* **JOB**: Rewrite the text lines of the material below as a numbered list, omitting blank lines and leaving out the pictures.

* **PROVIDED DATA**:
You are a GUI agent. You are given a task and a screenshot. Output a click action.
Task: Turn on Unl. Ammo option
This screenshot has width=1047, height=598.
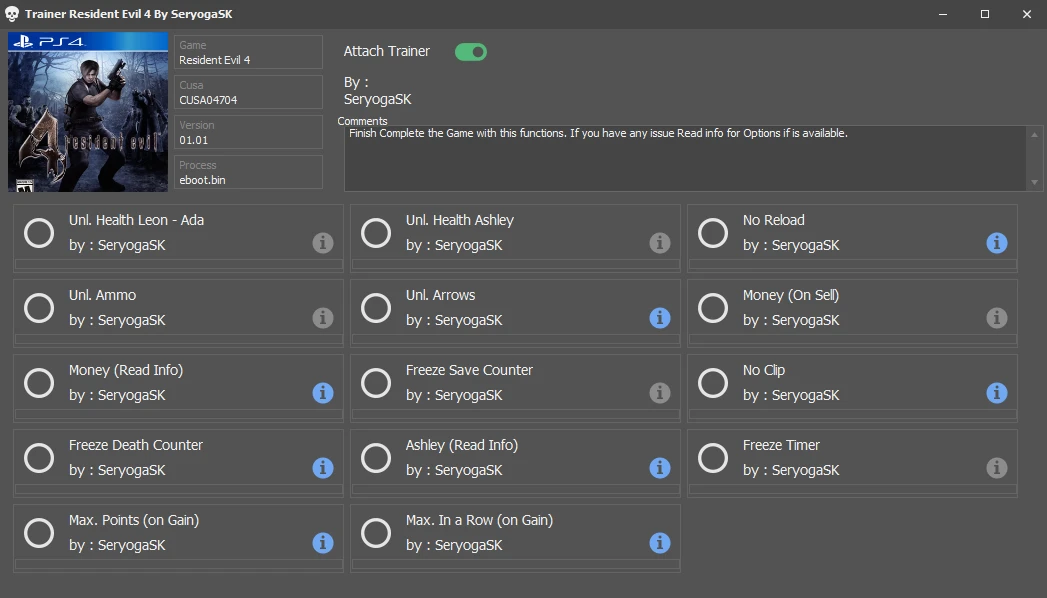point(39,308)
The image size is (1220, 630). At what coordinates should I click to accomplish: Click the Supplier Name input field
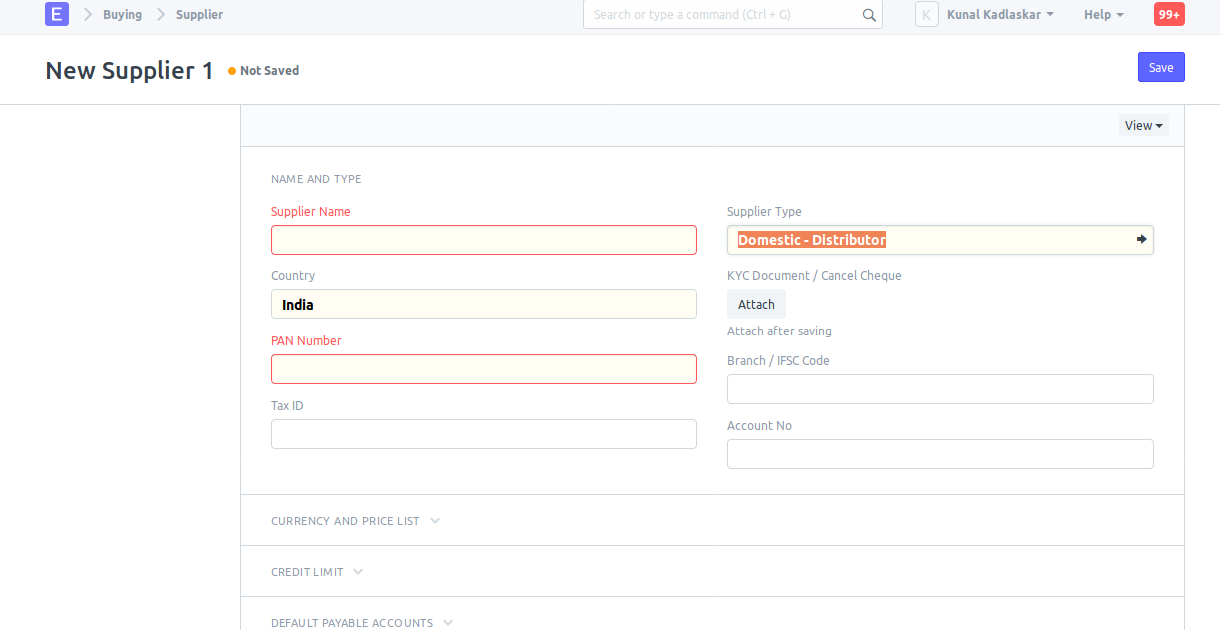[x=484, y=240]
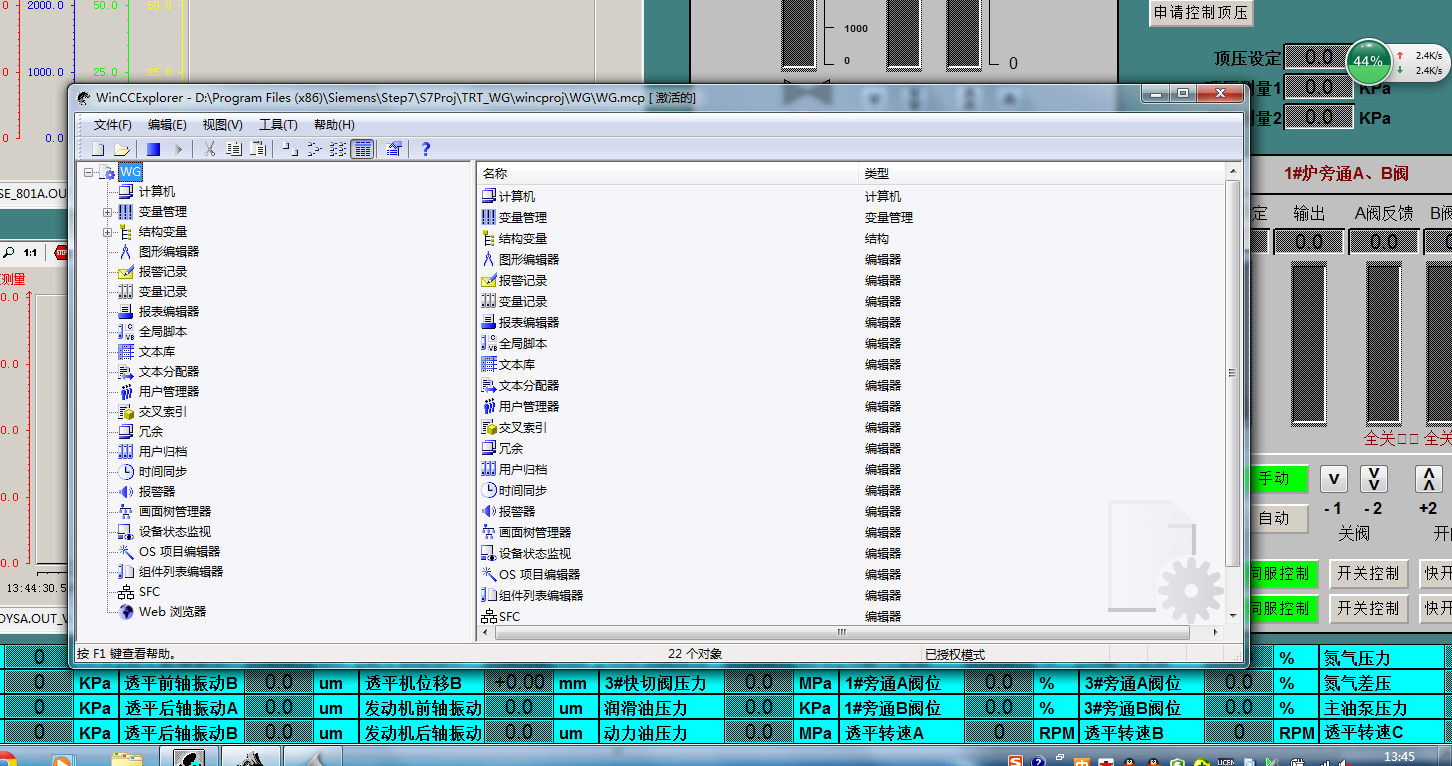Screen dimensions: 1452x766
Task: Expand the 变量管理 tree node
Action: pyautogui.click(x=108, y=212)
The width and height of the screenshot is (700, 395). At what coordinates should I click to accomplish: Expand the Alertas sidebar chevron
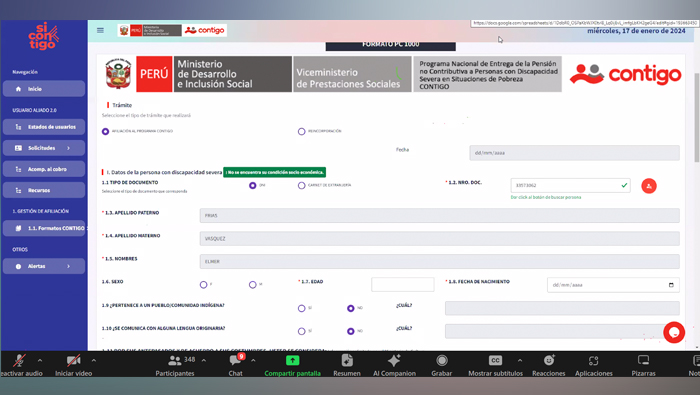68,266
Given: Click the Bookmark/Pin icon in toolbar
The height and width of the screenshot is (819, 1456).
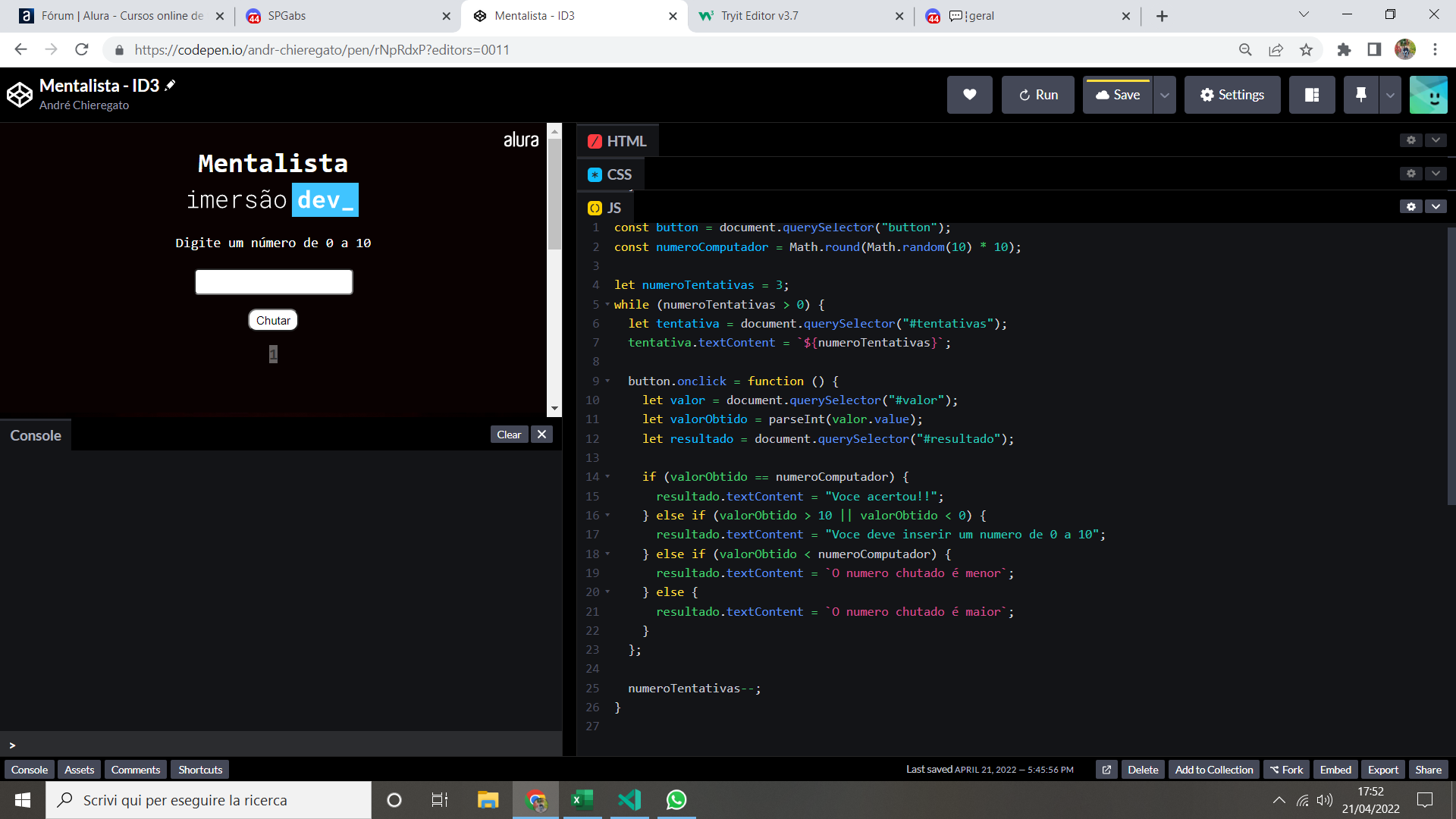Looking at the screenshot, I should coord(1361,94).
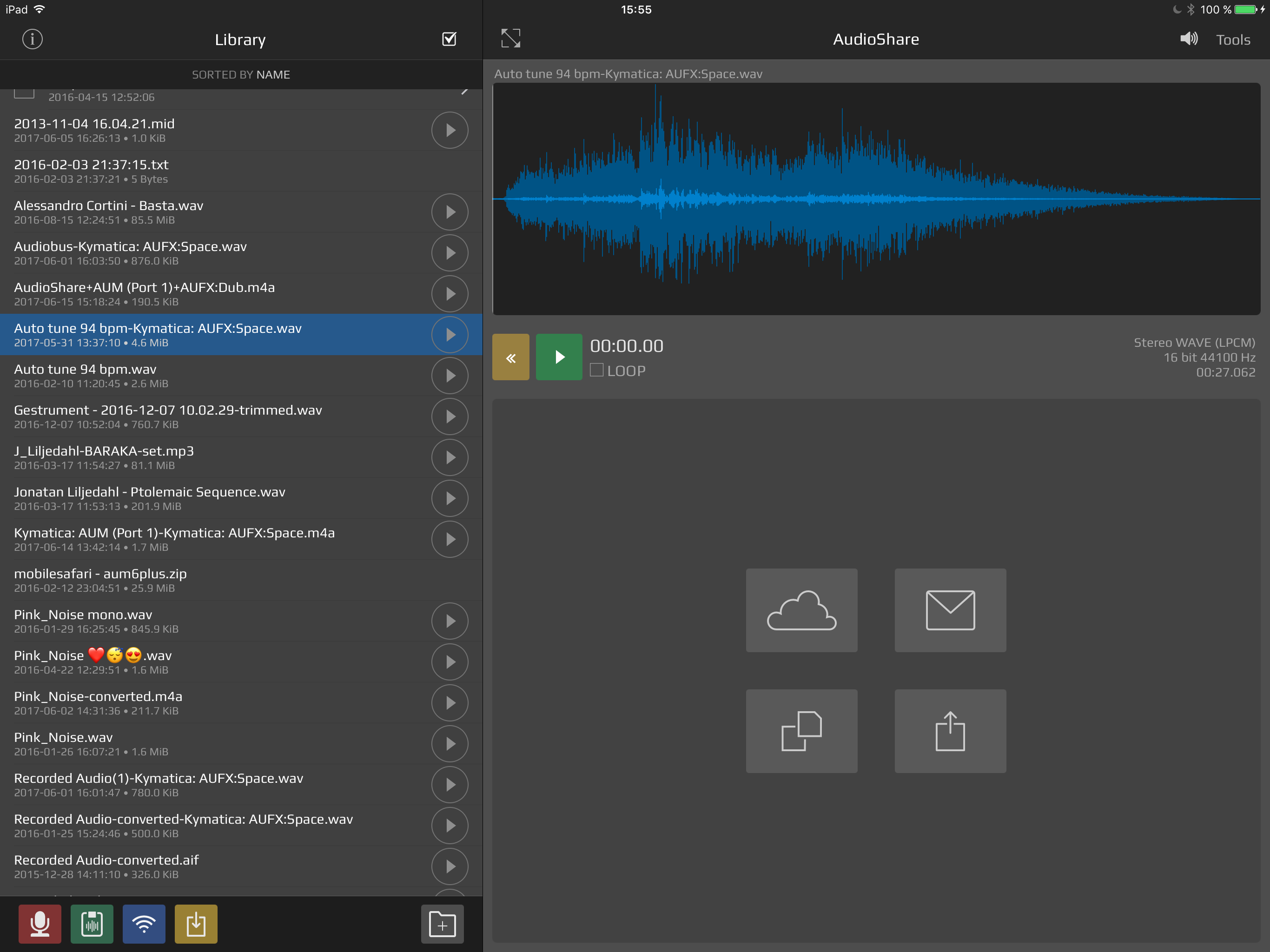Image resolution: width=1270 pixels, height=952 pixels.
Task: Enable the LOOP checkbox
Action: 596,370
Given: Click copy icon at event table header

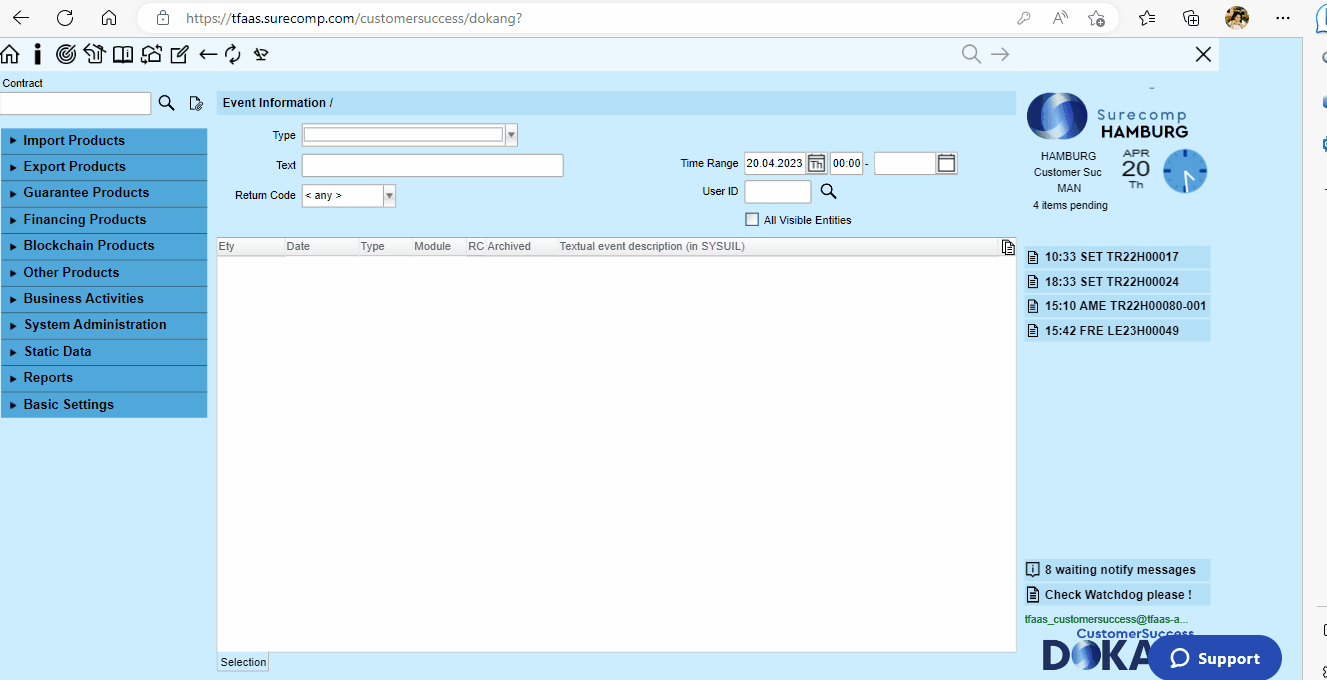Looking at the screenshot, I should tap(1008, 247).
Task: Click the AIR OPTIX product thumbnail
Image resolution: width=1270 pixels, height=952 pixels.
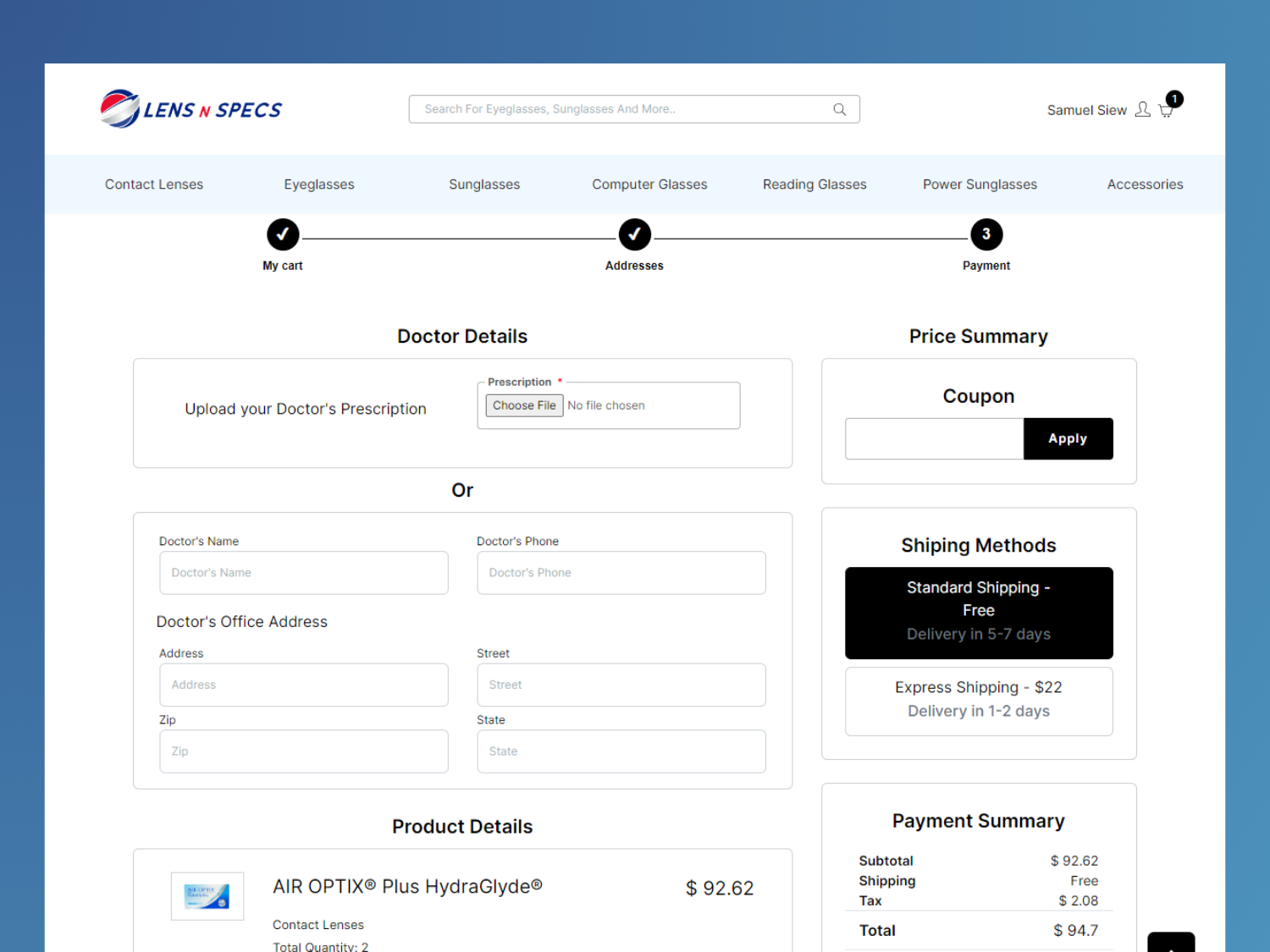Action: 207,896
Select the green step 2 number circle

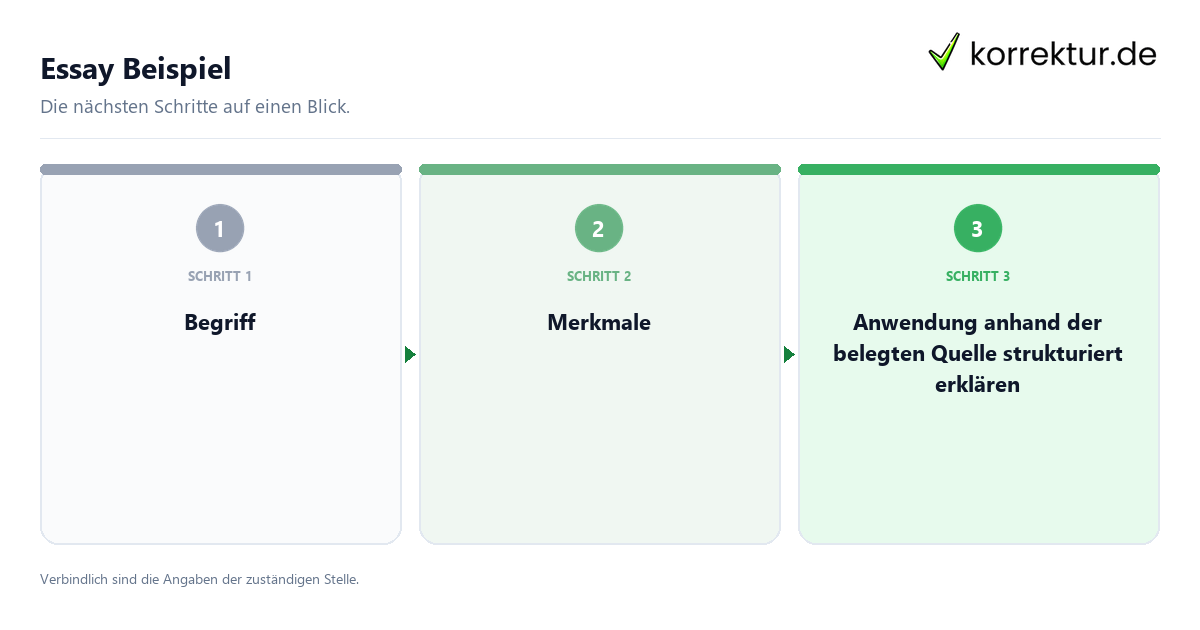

* **FINAL RESULT**:
1. You are a GUI agent. You are given a task and a screenshot. Output a click action.
2. Task: Turn on Unl. Ammo option
3. This screenshot has width=1047, height=598.
4. point(39,308)
5. The image size is (1220, 630). At what coordinates should I click to accomplish: Click the Supplier Name input field
6. [x=484, y=240]
7. Screen dimensions: 1452x766
8. Task: Expand the 变量管理 tree node
9. Action: pyautogui.click(x=108, y=212)
10. The width and height of the screenshot is (700, 395). At what coordinates should I click to accomplish: Expand the Alertas sidebar chevron
11. 68,266
12. Given: Click the Bookmark/Pin icon in toolbar
13. The height and width of the screenshot is (819, 1456).
14. Looking at the screenshot, I should coord(1361,94).
15. Image resolution: width=1270 pixels, height=952 pixels.
16. Task: Enable the LOOP checkbox
17. Action: 596,370
18. Given: Click copy icon at event table header
19. Looking at the screenshot, I should tap(1008, 247).
20. Task: Click the AIR OPTIX product thumbnail
21. Image resolution: width=1270 pixels, height=952 pixels.
22. Action: 207,896
23. Select the green step 2 number circle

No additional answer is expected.